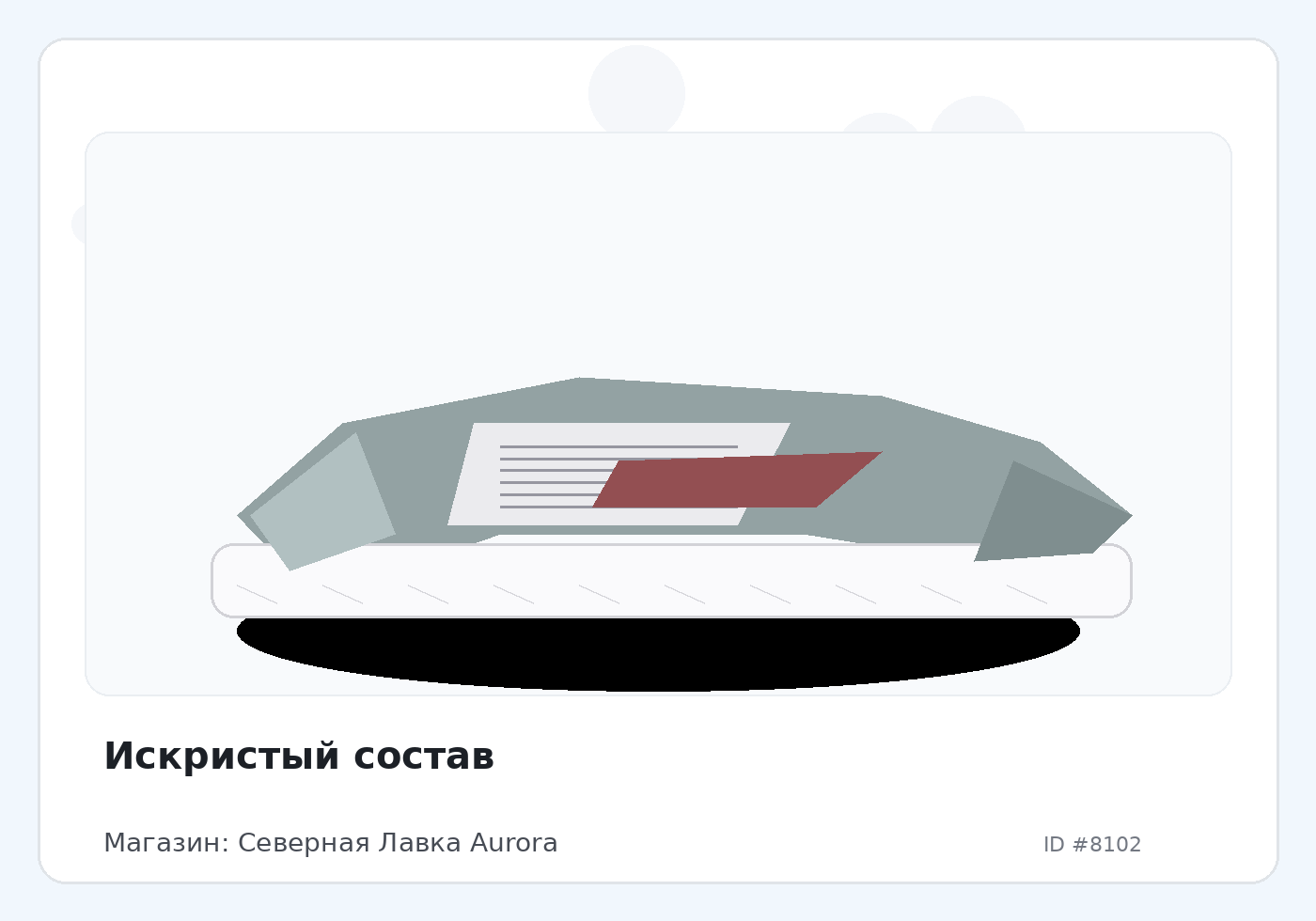The width and height of the screenshot is (1316, 921).
Task: Select the ID #8102 label
Action: pos(1092,844)
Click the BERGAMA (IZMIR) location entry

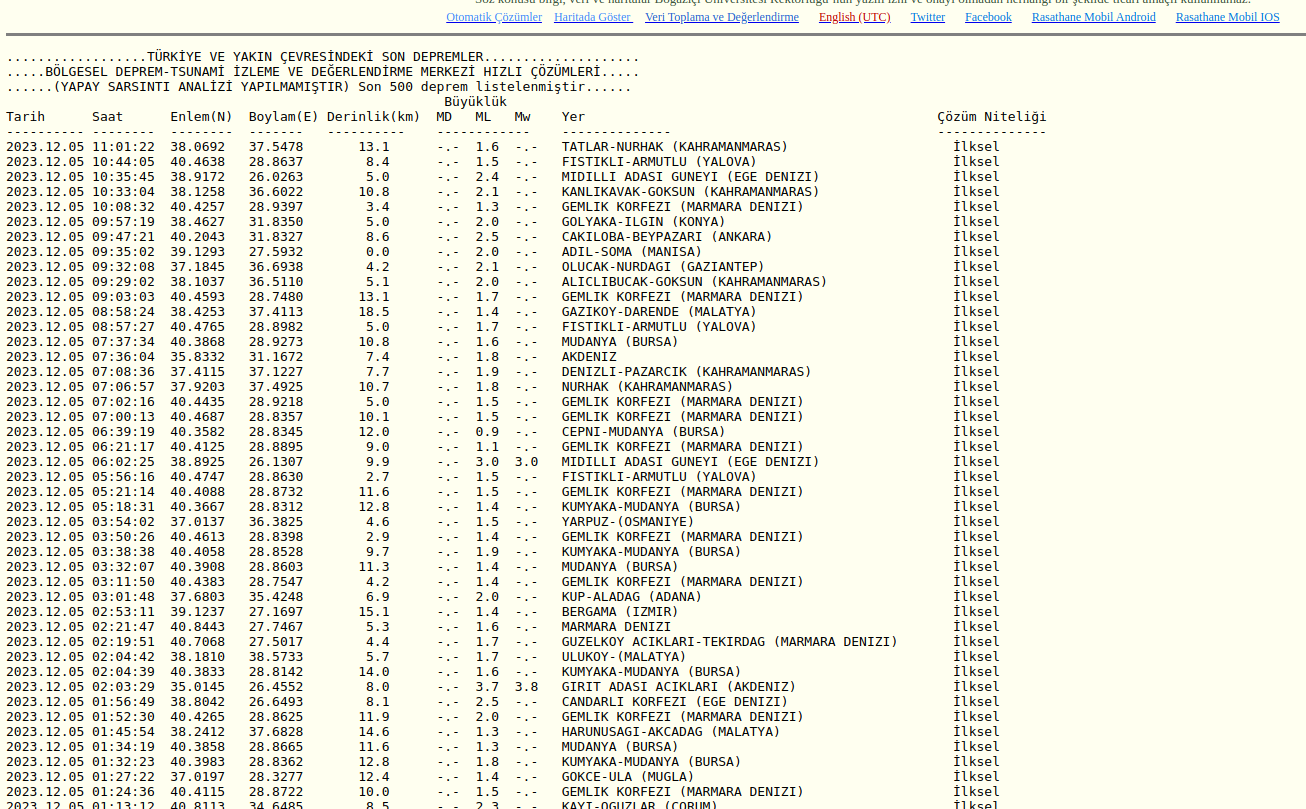pos(619,612)
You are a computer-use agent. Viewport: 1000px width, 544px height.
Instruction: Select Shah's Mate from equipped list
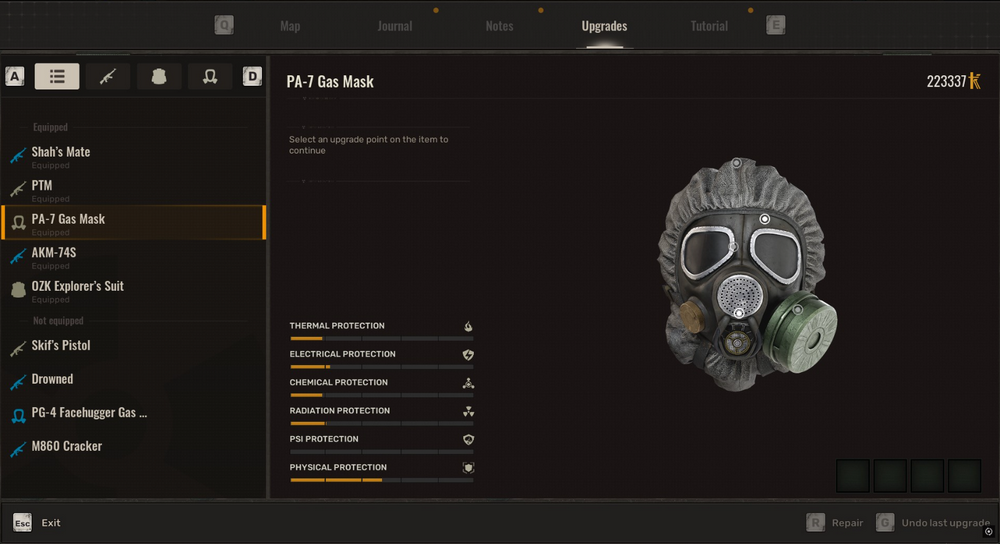click(61, 152)
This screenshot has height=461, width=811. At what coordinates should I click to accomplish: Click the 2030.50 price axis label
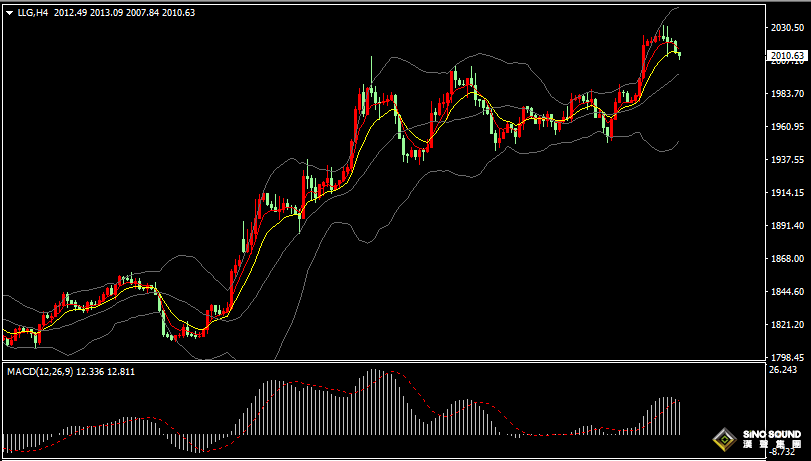(x=788, y=28)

◇ ◇ ◇ ◇

TASK INSTRUCTIONS: Pictures are to be left out when the lines from the one containing "This screenshot has" through the end of the records above are repeated exactly; no other line is wanted.

RESPONSE TO THE EXERCISE:
This screenshot has height=461, width=811. At what coordinates should I click to accomplish: Click the 2030.50 price axis label
(x=788, y=28)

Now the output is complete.